▶ Task brief: Everything from the top of the data below through the line with "Click 'add Piton,Piton,100'" should be duplicated exactly, and nothing past it.

★ ★ ★

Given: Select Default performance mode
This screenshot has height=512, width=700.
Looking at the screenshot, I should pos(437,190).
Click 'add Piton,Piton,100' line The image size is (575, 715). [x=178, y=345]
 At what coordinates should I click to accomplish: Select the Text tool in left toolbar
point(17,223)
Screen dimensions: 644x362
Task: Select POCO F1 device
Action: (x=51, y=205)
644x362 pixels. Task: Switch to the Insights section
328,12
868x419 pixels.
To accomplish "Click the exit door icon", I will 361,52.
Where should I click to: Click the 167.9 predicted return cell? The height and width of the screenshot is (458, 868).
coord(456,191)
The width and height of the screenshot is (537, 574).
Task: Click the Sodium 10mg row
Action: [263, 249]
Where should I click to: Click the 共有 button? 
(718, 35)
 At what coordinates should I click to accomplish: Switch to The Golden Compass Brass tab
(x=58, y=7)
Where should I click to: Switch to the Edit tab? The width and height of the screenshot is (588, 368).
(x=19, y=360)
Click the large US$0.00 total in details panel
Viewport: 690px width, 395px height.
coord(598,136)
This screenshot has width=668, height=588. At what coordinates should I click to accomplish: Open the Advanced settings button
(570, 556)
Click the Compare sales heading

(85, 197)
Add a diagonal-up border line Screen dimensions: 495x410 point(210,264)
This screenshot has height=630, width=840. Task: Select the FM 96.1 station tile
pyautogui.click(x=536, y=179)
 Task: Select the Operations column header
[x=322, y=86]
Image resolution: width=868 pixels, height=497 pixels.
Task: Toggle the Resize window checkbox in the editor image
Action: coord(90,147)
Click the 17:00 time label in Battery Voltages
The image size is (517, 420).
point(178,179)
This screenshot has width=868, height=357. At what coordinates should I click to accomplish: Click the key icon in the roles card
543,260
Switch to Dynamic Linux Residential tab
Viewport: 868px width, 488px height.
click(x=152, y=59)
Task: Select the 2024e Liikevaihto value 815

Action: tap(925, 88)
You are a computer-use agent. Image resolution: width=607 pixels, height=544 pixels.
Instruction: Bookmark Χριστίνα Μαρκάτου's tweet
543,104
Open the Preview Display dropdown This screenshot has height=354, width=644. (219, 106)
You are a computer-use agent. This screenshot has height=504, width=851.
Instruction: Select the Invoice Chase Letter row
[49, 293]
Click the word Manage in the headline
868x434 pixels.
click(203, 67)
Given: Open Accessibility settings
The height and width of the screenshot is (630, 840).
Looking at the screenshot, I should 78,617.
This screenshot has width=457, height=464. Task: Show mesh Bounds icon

★ ★ ★

▶ Response to this exercise:
Given: Select Default performance mode
This screenshot has height=512, width=700.
Looking at the screenshot, I should pos(437,190).
Click 'add Piton,Piton,100' line The image size is (575, 715). [x=178, y=345]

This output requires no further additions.